▶ What you need to do:
The first line of the data below and every line after it, through the one with "You are a computer-use agent. Screen", must be transcribed without change.
■ ■ ■ ■ ■
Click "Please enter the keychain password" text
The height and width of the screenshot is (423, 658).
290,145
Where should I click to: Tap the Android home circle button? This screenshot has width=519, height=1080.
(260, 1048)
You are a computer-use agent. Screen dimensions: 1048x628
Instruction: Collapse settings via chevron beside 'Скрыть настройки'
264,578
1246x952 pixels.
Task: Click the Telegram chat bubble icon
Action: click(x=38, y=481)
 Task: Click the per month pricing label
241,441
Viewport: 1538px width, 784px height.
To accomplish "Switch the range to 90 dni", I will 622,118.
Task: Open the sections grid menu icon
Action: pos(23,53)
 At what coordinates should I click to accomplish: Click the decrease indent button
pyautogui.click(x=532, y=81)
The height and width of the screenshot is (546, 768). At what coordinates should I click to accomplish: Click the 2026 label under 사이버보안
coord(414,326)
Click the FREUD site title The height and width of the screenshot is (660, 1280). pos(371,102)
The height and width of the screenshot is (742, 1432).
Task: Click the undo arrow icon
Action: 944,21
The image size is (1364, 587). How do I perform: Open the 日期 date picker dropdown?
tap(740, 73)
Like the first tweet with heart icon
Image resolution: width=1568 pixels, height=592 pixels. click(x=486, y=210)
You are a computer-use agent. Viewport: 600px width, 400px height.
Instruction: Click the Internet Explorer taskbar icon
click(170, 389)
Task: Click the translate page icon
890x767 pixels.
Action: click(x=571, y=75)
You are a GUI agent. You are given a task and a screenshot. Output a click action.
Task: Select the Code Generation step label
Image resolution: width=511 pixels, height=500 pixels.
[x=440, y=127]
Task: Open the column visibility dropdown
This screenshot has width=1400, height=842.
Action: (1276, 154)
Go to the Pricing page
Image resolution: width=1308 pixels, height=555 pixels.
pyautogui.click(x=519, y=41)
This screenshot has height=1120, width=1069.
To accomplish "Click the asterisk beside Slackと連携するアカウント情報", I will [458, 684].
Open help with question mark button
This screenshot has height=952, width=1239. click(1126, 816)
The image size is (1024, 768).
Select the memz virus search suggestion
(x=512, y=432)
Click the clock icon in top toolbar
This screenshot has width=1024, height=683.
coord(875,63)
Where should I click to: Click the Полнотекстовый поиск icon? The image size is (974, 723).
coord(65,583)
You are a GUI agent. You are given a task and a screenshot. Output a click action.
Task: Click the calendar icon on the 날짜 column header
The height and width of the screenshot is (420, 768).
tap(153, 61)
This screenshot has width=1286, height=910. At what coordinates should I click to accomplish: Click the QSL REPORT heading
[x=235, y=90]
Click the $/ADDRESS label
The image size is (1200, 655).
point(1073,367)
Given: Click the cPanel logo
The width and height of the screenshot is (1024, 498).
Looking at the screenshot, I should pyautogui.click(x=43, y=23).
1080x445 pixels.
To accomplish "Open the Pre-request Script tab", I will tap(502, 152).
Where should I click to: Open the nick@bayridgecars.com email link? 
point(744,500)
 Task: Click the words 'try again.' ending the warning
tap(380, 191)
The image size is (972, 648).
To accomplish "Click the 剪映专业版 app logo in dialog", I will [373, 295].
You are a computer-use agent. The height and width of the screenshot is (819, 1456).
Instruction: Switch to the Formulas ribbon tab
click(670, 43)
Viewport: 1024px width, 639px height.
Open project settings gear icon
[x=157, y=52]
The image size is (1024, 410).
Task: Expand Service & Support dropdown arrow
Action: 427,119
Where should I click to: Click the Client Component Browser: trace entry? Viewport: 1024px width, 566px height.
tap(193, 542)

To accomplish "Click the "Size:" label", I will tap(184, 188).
■ ■ ■ ■ ■
▶ Answer box:
Click "Please enter the keychain password" text
The height and width of the screenshot is (423, 658).
290,145
Where should I click to: Tap the Android home circle button? This screenshot has width=519, height=1080.
(260, 1048)
You are a computer-use agent. Screen dimensions: 1048x628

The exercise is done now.